Objective: To conduct a systematic review of randomized controlled trials (RCTs) and metanalyses/systematic reviews (SRs) on passive/manual physical therapy interventions for cervical Myofascial Pain Syndrome (MPS).
Methods: Following PRISMA guidance, we searched PEDro and PubMed/MEDLINE (January 2015–February 2025). Studies which included adults with clinically confirmed cervical MPS (trigger points with characteristic pain pattern), interventions restricted to passive/manual physiotherapy, outcomes including pain (VAS/NPRS), disability (NDI), CVA, ROM, pressure-pain threshold (PPT), soft-tissue compliance, and subcutaneous hemodynamics. Risk of bias for RCTs was appraised via PEDro; SRs via AMSTAR-2.
Results: Twenty-five studies met criteria (18 RCTs, 7 SR/MA). Manual therapy (including suboccipital techniques) consistently reduced pain and disability; several trials reported modest CVA improvements. Myofascial release/IASTM improved pain and PPT with emerging signals for posture change. Dry needling yielded short-term analgesia; disability improvements while CVA effects were mixed. Cupping/vacuum approaches produced immediate pain relief and improved soft-tissue compliance; durability remains uncertain. Electrotherapy (e.g., TENS) provided short-term analgesia. Most included RCTs were moderate-to-high quality (PEDro ≈7–9/10).

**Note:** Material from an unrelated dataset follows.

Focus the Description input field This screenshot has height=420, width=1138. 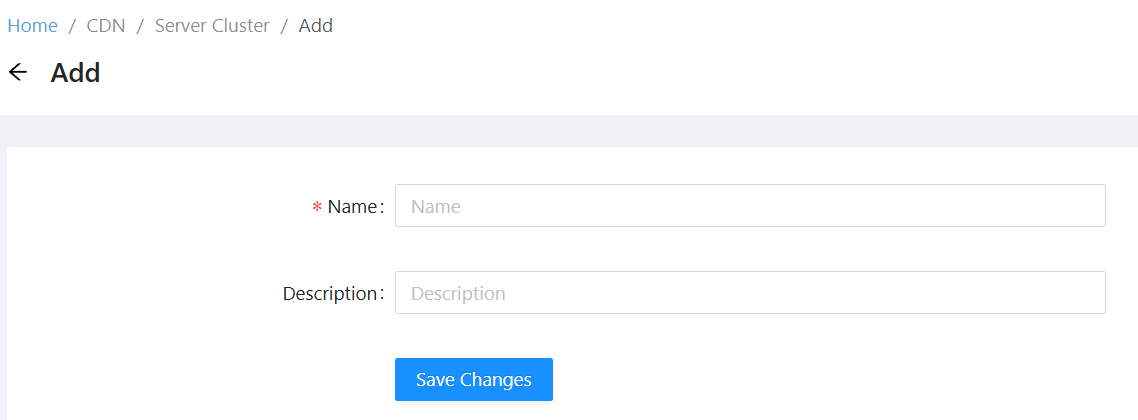coord(750,293)
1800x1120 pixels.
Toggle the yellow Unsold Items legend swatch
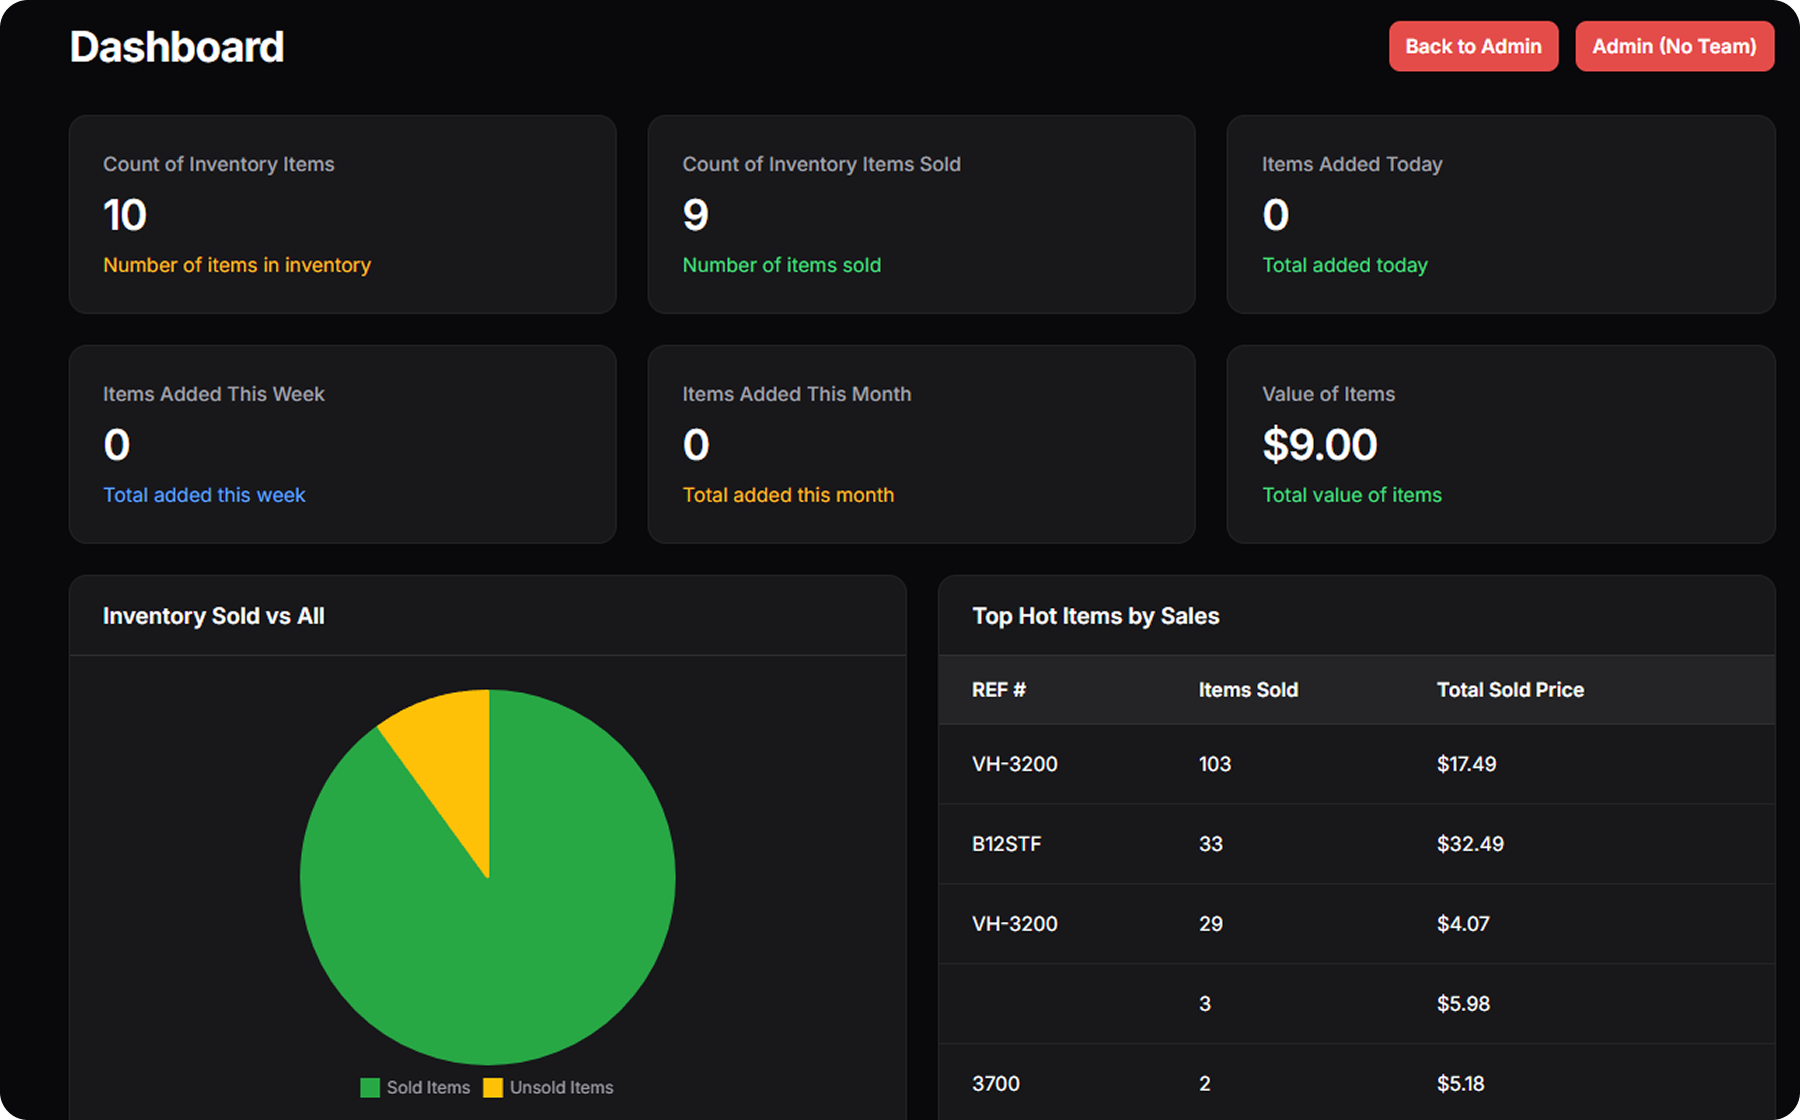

Conclusions: Passive/manual physiotherapy offers clinically meaningful short-term benefits for pain and disability in cervical MPS with FHP, with early evidence of posture (CVA) change especially following suboccipital/upper cervical techniques. Standardized CVA protocols and longer follow-ups are needed to determine durability and optimal dosing.